Colloidal Synthesis of Mo-Ni Alloy Nanoparticles as Bifunctional Electrocatalysts for Efficient Overall Water Splitting

The practical use of overall water electrolysis is largely hindered by the need for precious noble metal-based catalysts. Here, the colloidal synthesis of earth-abundant electrocatalysts of Mo-Ni nanoparticles for efficient water splitting by thermal decomposition of Ni(acac)(2) and Mo(CO)(6) in the presence of 1-octadecene and oleylamine at 320 degrees C is reported.

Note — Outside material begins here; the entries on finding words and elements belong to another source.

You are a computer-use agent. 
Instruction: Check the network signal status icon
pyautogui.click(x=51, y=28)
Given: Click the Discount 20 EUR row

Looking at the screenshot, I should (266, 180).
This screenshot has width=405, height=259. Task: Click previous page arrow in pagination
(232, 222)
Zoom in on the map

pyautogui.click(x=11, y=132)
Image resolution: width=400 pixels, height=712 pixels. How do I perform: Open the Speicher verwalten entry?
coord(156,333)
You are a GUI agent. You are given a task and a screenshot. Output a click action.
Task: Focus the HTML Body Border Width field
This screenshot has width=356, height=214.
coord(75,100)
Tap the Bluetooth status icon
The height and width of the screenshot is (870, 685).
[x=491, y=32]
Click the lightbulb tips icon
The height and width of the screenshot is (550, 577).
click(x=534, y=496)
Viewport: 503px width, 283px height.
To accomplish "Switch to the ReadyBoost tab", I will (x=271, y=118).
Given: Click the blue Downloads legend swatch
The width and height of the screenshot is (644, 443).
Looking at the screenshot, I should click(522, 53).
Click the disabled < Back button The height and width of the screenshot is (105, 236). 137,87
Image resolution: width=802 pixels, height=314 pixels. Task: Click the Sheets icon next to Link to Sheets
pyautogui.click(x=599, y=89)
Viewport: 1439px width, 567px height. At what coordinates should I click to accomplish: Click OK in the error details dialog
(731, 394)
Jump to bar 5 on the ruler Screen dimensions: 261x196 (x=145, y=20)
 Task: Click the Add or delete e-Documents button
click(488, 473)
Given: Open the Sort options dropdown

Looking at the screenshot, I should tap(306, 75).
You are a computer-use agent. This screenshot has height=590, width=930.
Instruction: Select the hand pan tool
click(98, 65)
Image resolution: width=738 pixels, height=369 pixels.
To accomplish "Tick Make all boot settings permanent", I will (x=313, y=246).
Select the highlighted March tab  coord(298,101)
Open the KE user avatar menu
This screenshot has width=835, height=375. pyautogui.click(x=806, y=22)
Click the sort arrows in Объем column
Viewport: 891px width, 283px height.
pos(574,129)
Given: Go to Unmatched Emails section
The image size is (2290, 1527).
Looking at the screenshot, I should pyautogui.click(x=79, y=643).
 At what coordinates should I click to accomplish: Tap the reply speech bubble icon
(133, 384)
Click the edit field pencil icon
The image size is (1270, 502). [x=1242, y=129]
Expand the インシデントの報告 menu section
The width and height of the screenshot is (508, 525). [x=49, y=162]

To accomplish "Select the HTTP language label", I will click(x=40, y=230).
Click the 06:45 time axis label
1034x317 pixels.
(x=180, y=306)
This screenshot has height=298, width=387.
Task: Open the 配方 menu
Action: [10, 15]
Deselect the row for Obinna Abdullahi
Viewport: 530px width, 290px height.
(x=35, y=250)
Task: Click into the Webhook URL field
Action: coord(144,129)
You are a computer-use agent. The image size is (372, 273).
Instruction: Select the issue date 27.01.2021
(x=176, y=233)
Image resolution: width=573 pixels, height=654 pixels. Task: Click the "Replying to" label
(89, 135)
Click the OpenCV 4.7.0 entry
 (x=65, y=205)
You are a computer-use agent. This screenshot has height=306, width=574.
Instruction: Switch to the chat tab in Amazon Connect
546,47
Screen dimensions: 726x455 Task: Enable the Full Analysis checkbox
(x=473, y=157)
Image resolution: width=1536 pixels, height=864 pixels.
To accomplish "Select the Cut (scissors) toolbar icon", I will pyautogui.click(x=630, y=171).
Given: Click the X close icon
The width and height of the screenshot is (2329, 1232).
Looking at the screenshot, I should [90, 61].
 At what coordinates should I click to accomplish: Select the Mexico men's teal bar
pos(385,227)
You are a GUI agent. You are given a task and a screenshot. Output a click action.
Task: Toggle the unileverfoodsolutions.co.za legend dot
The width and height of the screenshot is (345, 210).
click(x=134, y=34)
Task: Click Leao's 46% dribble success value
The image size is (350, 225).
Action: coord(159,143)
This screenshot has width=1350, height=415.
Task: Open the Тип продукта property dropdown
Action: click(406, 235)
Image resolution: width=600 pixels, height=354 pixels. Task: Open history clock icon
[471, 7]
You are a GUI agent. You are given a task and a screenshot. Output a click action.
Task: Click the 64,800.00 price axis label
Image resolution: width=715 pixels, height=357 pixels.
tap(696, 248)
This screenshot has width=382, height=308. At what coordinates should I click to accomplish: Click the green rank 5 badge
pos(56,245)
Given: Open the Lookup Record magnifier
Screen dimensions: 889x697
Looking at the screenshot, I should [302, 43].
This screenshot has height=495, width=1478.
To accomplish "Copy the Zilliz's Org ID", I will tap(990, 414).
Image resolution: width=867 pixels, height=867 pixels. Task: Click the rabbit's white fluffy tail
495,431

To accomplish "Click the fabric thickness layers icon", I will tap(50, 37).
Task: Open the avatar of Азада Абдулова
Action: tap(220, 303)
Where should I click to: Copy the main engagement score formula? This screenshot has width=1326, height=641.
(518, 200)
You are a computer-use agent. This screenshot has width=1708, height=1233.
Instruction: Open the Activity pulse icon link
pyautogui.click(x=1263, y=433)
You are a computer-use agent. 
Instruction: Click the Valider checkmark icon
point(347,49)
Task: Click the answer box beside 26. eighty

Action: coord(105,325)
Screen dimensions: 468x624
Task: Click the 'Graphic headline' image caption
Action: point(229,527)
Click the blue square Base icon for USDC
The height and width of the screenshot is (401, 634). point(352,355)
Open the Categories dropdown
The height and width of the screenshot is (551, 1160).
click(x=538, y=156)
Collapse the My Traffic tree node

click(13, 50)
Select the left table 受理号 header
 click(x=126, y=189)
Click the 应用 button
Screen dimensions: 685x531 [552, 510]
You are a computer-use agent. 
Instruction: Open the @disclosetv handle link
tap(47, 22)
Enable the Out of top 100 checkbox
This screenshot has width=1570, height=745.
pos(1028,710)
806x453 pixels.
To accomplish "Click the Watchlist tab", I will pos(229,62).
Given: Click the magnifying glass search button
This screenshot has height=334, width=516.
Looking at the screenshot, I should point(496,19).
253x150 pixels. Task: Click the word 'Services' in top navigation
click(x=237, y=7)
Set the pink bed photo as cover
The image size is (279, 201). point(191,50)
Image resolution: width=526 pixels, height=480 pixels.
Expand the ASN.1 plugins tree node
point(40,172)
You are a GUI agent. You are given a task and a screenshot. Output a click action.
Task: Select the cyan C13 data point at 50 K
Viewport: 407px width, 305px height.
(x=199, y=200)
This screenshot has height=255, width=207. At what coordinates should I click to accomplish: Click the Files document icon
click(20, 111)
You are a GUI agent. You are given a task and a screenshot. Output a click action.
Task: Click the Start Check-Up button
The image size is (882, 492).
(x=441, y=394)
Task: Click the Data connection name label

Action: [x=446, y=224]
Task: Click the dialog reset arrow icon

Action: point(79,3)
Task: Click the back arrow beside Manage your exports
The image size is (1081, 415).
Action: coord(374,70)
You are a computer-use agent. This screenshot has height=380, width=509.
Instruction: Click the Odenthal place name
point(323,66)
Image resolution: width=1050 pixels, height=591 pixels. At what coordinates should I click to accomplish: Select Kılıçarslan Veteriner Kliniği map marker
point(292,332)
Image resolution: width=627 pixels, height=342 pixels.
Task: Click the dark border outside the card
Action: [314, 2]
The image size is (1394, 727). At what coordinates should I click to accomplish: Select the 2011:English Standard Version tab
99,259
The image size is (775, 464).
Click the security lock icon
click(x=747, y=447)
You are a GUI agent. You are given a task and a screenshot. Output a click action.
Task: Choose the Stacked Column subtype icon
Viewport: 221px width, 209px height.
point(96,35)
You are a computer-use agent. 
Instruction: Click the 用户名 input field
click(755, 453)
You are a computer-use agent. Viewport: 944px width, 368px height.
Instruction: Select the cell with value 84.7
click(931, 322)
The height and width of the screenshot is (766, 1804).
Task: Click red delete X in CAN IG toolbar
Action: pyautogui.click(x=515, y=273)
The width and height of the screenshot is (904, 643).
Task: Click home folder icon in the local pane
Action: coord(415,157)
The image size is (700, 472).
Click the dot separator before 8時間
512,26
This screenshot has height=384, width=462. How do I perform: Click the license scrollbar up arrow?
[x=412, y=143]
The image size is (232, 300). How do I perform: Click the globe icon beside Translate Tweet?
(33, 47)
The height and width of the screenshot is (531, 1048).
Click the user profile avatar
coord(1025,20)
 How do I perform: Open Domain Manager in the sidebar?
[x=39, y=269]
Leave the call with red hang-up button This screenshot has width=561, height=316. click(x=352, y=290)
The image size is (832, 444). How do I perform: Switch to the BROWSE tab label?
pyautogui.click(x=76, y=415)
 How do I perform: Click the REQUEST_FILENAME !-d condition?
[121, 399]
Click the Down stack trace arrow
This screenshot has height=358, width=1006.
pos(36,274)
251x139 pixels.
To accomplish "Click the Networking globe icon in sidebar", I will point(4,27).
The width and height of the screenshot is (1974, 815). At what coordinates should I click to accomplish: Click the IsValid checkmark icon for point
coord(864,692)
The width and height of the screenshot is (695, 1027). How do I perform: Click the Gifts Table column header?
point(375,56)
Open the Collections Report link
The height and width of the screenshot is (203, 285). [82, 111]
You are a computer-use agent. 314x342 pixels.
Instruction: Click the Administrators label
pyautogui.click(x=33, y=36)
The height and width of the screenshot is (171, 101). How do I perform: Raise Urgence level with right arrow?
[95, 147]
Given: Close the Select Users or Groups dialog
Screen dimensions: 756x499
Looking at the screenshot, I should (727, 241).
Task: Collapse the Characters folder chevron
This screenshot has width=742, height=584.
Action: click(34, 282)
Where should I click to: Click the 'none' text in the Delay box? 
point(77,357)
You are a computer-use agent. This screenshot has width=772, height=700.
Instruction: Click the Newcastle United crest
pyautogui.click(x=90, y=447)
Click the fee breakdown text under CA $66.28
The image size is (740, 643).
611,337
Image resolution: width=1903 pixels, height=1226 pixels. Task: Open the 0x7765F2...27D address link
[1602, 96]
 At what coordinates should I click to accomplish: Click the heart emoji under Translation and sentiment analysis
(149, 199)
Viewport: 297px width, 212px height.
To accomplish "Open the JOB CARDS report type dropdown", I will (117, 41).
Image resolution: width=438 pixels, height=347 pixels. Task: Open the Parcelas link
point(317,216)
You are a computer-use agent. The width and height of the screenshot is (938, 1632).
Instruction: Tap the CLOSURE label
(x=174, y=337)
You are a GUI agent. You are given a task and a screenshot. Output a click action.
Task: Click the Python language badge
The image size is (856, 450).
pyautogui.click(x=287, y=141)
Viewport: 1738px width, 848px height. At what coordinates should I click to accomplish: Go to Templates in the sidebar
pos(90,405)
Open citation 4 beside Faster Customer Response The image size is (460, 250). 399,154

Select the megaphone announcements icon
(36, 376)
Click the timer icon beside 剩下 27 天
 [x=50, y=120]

It is shown that the optimized catalysts (Mo0.6Ni0.4) only require low overpotentials of 0.065 V for the hydrogen evolution reaction (HER) and of 290 mV for the oxygen evolution reaction (OER) to deliver a current density of 10 mA cm(-2) in KOH (1.0 m). The as-prepared Mo-Ni alloy nanoparticles also show extraordinary durability for both the HER and OER. A low potential of approximate to 1.62 V is required to yield a current density of 10 mA cm(-2) when utilizing the alloy nanoparticles as bifunctional catalysts in a two-electrode electrolyzer system. The ease of preparing either rigid or flexible high-performance electrodes by making use of the alloy nanoparticle electrocatalysts without the need for binder further suggests the attractive application of colloidally stable nanoparticles in the field of electrochemical water splitting.